Sebagai seorang prajurit tentu didik untuk memiliki mental yang kuat, berbagai ancaman dan resiko tereburuk seperti hilangnya nyawa di medan tugas pun harus siap ditanggung.
Dalam dunia politik, Prabowo gagal terpilih dalam beberapa kontestasi Politik, dari mulai menjadi Cawapres Megawati Soekarno Putri pada Pemilu 2009 yang harus mengakui keunggulan SBY yang berpasangan dengan Boediono.
Kemudian menjadi Capres berpasangan dengan Hatta Rajasa di 2014 , beliau harus mengakui kemenangan Jokowi-JK. Dan terakhir di 2019 Beliau berpasangan dengan Sandiaga Uno dan harus menerima kekalahalan kedua kalinya dari Jokowi yang saat itu berpasangan dengan KH. Ma’ruf Amin.

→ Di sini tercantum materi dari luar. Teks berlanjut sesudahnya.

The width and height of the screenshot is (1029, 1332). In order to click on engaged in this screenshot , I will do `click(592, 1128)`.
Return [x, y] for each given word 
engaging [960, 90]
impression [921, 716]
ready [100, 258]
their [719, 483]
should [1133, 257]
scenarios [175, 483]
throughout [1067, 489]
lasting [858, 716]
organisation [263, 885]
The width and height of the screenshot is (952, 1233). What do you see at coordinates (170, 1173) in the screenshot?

Pada Pemilu 2024 Prabowo Subianto digadang-gadang akan maju kembali dengan bermodal kinerja yang baik sebagai Menteri Pertahanan dan ditopang dengan hasil survei yang dilakukan oleh LSN dari tanggal 24 Mei sampai 3 Juni, Prabowo unggul dengan elektabilitas 38,5% dari 34 Provinsi.
Dari Prabowo kita dapat memahami sebuah arti perjuangan, kegagalan bukanlah alasan untuk menyerah dan diam. Dalam beberapa kesempatan untuk memotivasi kadernya Prabowo selalu menyampaikan “jika jatuh maka bangkit lagi, jatuh bangkit lagi, jatuh angkit lagi”, begitu kata-kata yang terngiang dari Prabowo.
karena berapa kali pun kita terjatuh, kita harus berusaha bangkit. Bagi seorang yang bermental seperti Prabowo, berjuang adalah sebuah kewajiban, kita gagal bukan saat kita kalah, melainkan saat kita berhenti berjuang.
Dan melihat perjuangan yang selama ini dilakukan oleh Prabowo Subianto, sudah barang tentu 2024 menjadi Tahunnya Prabowo.